╭─ Data records

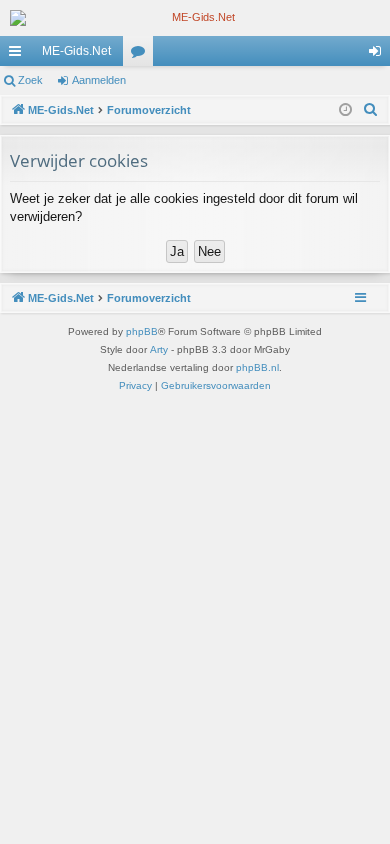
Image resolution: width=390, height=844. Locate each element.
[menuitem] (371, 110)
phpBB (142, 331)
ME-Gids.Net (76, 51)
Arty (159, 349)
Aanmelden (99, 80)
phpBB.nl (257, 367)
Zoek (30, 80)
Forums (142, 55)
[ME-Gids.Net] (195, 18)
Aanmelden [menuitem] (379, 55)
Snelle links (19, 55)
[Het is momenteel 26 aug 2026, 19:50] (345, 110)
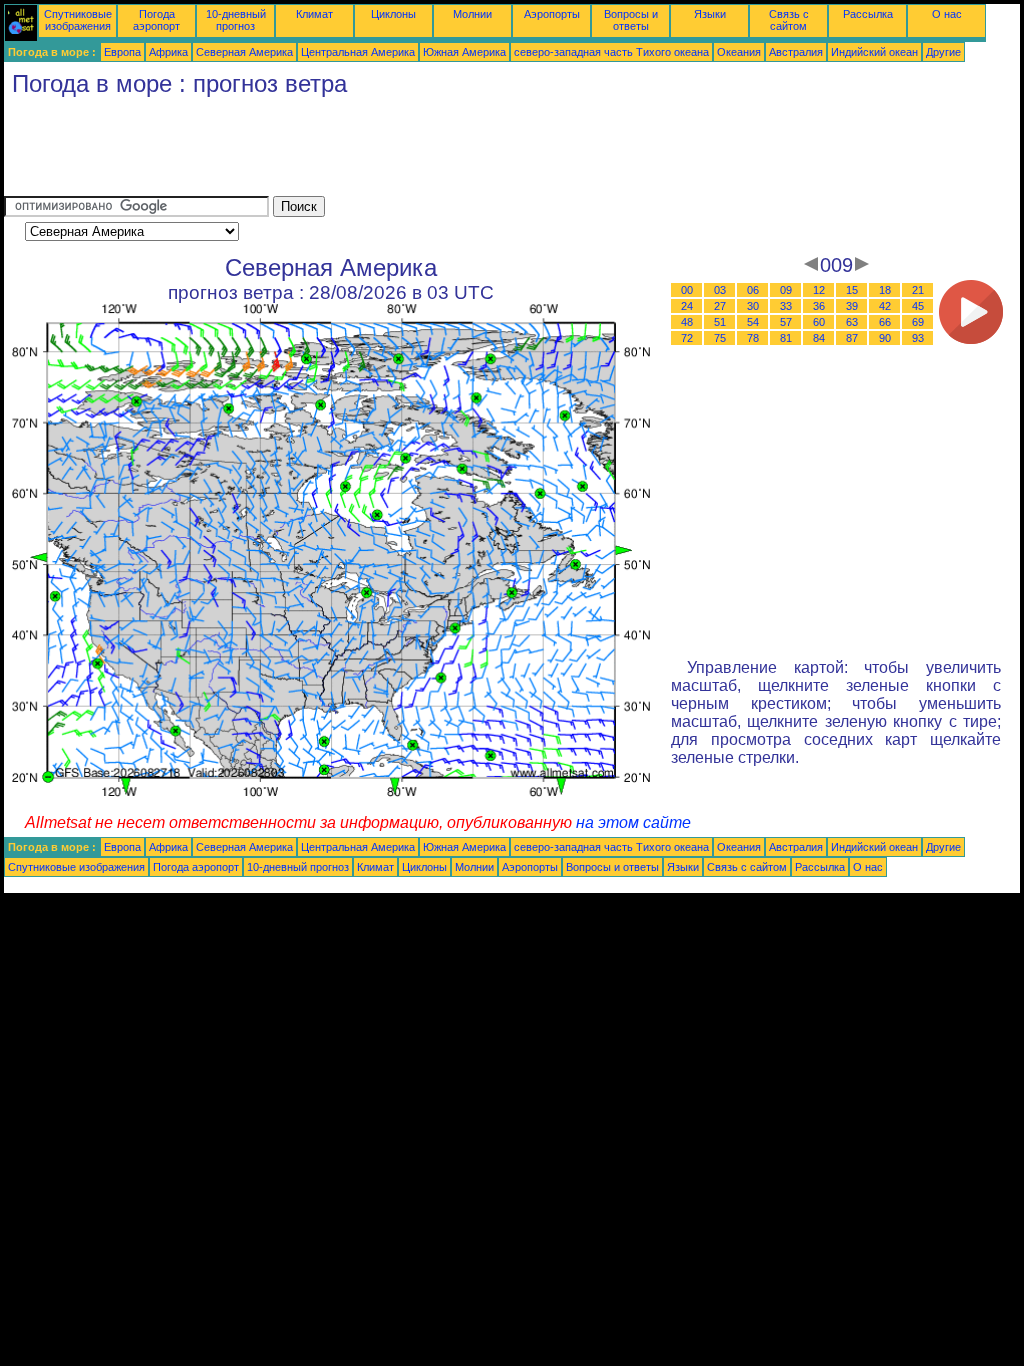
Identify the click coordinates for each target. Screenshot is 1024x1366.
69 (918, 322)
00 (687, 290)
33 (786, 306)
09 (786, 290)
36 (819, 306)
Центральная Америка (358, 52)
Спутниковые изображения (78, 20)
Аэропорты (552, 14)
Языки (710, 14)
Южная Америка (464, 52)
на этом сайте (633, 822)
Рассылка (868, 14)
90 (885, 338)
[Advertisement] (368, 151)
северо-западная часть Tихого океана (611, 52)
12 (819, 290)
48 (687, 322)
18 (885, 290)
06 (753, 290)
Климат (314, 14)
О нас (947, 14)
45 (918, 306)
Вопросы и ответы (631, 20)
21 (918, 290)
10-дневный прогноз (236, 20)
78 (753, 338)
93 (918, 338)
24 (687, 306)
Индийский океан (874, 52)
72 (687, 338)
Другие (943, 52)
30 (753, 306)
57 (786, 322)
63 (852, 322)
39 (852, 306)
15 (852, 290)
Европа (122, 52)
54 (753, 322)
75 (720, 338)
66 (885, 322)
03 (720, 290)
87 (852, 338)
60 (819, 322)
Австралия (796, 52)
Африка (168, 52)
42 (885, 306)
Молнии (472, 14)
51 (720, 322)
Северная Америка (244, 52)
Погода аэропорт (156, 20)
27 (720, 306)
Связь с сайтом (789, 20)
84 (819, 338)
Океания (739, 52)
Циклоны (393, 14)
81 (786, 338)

╰─

**Work instruction**
If a line contains the word "each", count it; give the total for the entries above and nothing else.

**Response to the exercise**
2